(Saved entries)
▼

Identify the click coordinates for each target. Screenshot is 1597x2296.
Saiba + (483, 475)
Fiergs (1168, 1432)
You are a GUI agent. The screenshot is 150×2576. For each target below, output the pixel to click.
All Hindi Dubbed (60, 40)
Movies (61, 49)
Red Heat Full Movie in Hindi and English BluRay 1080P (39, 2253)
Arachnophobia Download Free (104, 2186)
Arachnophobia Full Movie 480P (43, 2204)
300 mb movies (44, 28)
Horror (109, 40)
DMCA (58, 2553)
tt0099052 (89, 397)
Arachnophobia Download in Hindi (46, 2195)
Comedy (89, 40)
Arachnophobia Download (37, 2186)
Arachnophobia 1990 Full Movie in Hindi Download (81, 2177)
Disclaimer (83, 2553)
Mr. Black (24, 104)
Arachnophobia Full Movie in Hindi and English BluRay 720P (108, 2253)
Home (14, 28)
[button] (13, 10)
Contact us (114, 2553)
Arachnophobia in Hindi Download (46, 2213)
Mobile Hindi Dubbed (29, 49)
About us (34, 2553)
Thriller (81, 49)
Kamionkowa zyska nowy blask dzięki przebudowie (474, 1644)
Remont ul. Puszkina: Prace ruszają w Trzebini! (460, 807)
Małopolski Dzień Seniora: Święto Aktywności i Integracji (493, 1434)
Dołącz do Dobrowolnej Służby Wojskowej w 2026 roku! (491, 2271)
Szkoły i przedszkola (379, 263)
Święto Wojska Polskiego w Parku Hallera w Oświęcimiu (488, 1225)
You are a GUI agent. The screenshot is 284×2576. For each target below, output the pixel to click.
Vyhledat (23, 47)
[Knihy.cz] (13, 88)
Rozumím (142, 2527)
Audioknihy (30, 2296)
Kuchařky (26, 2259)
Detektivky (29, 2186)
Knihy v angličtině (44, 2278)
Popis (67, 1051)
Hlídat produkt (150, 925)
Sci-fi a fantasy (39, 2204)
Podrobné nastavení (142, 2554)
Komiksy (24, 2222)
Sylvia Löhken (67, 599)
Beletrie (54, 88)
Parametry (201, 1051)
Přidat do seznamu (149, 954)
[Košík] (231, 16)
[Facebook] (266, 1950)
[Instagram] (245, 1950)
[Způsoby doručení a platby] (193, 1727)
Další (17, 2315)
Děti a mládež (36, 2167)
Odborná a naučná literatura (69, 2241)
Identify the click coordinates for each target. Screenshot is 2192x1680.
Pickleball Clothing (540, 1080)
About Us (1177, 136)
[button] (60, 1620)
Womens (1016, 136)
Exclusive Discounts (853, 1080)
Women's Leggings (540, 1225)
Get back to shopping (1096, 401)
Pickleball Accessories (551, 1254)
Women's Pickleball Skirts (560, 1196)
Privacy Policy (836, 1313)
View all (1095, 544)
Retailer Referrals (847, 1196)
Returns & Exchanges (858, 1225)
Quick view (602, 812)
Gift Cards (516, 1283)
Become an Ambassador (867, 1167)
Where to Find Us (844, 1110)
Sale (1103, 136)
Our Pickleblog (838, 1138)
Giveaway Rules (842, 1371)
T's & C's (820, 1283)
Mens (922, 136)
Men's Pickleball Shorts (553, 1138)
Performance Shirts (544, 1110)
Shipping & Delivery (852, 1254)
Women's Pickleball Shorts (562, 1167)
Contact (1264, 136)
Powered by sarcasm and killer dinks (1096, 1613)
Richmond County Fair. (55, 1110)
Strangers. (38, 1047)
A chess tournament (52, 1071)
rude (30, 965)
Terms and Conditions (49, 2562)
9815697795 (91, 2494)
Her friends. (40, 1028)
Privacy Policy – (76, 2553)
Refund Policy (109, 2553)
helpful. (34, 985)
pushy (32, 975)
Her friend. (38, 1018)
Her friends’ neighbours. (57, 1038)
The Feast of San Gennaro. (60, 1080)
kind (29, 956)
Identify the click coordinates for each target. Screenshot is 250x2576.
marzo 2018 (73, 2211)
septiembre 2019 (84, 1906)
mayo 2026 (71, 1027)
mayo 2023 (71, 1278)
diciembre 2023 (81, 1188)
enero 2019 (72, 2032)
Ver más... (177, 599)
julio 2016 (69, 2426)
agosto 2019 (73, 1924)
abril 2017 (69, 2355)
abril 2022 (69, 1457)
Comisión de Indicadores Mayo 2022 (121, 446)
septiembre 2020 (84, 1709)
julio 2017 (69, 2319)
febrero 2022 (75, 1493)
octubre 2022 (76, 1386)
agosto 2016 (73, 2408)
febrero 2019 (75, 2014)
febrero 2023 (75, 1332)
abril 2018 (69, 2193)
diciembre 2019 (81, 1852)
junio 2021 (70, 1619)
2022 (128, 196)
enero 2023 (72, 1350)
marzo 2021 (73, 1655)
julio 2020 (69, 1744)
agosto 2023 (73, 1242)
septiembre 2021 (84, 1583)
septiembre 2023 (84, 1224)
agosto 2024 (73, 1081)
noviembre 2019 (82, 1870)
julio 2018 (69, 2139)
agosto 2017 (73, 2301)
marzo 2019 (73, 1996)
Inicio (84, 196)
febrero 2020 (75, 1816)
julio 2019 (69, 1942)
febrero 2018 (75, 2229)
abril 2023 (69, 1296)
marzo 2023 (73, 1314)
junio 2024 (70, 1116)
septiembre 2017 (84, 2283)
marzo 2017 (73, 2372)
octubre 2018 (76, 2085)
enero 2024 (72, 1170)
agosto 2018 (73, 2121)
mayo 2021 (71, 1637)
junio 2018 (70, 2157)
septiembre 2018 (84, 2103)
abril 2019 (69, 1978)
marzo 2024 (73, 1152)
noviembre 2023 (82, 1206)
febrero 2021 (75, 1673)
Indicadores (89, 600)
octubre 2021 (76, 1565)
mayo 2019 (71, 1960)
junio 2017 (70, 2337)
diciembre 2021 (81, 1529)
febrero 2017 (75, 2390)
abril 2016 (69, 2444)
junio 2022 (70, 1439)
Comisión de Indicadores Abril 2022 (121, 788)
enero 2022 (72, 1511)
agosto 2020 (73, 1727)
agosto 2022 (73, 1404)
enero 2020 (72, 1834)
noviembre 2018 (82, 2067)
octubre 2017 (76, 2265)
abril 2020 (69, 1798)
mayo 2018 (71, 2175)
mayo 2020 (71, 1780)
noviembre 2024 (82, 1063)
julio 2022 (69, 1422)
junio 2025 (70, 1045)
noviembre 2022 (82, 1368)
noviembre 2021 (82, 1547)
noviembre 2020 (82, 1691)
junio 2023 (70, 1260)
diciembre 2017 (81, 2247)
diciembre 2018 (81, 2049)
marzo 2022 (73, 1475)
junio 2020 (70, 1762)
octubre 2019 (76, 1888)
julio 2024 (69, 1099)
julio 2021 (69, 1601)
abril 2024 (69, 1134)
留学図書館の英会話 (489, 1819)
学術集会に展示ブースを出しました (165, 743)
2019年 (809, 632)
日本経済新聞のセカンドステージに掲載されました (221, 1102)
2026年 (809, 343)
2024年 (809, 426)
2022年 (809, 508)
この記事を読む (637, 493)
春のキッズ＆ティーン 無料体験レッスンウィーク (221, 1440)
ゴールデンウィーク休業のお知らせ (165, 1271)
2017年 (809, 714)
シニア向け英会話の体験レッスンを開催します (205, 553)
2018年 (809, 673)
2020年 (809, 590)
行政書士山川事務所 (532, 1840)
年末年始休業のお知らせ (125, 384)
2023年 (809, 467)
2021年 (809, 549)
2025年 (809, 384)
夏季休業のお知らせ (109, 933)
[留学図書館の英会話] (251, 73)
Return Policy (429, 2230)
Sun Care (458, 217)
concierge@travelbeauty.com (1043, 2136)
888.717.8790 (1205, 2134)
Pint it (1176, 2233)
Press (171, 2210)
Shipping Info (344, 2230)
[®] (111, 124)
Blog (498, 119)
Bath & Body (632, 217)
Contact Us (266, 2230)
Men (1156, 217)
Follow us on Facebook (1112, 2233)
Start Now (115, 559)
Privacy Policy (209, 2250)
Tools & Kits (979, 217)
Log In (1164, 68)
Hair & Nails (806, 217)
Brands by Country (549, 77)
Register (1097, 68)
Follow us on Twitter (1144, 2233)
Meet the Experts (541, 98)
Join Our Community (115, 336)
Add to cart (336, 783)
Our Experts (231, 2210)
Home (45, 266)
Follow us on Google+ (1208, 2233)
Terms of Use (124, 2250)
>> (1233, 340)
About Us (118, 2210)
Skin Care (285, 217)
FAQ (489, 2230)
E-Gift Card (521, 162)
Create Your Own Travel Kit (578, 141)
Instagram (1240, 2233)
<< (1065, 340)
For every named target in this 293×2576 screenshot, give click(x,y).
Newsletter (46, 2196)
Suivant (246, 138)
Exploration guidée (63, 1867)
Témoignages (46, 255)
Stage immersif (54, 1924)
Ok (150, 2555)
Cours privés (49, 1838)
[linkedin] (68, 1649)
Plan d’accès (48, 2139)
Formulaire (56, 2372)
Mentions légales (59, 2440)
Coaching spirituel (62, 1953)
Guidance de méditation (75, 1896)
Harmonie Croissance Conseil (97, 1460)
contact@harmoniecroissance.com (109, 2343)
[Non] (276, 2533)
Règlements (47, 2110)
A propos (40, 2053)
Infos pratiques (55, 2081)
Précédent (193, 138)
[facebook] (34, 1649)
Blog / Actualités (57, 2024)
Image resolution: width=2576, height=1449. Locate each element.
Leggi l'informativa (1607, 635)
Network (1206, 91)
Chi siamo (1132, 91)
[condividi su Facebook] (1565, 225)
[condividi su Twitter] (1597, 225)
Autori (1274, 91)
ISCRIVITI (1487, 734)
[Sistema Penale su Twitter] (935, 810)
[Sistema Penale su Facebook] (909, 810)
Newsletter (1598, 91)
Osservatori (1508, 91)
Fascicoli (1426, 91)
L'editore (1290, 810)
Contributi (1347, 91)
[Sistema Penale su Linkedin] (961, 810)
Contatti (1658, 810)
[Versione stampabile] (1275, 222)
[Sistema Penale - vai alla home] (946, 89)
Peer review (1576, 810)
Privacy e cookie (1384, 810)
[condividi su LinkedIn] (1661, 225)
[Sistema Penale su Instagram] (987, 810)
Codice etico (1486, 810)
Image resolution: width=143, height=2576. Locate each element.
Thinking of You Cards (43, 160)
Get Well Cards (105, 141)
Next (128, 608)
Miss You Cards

▲

Instructions for the task »
Restate, please, word for word the span of records running from the first line to the line bearing "Szkoły i przedszkola (379, 263)", both included, and nothing outside it.

Problem solution »
Identify the click coordinates for each target. Screenshot is 1597x2296.
Saiba + (483, 475)
Fiergs (1168, 1432)
You are a GUI agent. The screenshot is 150×2576. For each target below, output the pixel to click.
All Hindi Dubbed (60, 40)
Movies (61, 49)
Red Heat Full Movie in Hindi and English BluRay 1080P (39, 2253)
Arachnophobia Download Free (104, 2186)
Arachnophobia Full Movie 480P (43, 2204)
300 mb movies (44, 28)
Horror (109, 40)
DMCA (58, 2553)
tt0099052 (89, 397)
Arachnophobia Download in Hindi (46, 2195)
Comedy (89, 40)
Arachnophobia Download (37, 2186)
Arachnophobia 1990 Full Movie in Hindi Download (81, 2177)
Disclaimer (83, 2553)
Mr. Black (24, 104)
Arachnophobia Full Movie in Hindi and English BluRay 720P (108, 2253)
Home (14, 28)
[button] (13, 10)
Contact us (114, 2553)
Arachnophobia in Hindi Download (46, 2213)
Mobile Hindi Dubbed (29, 49)
About us (34, 2553)
Thriller (81, 49)
Kamionkowa zyska nowy blask dzięki przebudowie (474, 1644)
Remont ul. Puszkina: Prace ruszają w Trzebini! (460, 807)
Małopolski Dzień Seniora: Święto Aktywności i Integracji (493, 1434)
Dołącz do Dobrowolnej Służby Wojskowej w 2026 roku! (491, 2271)
Szkoły i przedszkola (379, 263)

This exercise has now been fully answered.